| Description of the task |
Every line containing "refresh" should be copied out. Go through the entries and find them.
(Data extracts)
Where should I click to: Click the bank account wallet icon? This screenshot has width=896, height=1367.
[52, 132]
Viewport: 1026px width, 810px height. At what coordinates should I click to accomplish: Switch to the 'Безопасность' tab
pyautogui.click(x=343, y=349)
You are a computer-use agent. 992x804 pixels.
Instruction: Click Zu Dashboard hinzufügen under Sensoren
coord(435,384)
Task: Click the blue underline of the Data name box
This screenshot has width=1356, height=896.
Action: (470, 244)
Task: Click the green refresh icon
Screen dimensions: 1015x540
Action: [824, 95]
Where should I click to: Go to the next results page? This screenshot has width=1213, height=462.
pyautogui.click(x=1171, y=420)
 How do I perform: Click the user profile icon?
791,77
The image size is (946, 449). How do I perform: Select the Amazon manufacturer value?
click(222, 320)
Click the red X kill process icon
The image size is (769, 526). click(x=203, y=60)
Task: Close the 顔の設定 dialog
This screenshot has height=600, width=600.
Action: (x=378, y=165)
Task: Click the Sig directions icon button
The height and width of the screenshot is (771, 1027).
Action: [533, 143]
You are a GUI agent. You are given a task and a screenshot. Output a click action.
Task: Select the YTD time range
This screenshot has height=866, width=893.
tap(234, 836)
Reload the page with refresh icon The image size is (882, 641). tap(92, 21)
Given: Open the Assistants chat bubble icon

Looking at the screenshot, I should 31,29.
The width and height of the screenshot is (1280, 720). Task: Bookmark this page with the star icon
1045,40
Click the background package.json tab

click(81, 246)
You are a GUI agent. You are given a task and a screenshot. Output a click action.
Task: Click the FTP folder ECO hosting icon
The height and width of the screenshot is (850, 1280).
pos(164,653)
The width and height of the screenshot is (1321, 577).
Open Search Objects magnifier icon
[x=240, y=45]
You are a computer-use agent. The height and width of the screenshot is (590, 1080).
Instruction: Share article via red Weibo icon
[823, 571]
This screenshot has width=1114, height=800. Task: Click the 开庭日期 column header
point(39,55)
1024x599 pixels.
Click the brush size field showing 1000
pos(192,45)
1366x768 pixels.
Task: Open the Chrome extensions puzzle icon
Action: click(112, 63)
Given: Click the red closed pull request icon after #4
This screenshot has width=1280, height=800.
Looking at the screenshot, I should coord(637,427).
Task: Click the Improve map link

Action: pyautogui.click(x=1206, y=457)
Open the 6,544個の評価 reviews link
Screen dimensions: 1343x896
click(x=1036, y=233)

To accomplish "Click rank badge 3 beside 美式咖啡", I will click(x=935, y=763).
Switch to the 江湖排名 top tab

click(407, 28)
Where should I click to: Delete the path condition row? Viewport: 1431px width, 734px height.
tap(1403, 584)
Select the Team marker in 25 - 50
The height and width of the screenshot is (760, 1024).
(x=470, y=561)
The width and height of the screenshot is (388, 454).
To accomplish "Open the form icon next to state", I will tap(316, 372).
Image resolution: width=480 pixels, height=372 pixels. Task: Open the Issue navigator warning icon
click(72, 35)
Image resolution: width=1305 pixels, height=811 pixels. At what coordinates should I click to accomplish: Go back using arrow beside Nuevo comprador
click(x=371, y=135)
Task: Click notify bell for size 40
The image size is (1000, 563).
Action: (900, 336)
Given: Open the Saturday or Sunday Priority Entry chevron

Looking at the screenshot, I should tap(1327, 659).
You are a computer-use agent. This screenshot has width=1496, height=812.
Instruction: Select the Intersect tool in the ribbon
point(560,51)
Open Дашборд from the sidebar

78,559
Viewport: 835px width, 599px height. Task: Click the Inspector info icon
(End Data extracts)
| Finished exercise |
Task: Click the green refresh icon
Reload the page with refresh icon The image size is (882, 641). tap(92, 21)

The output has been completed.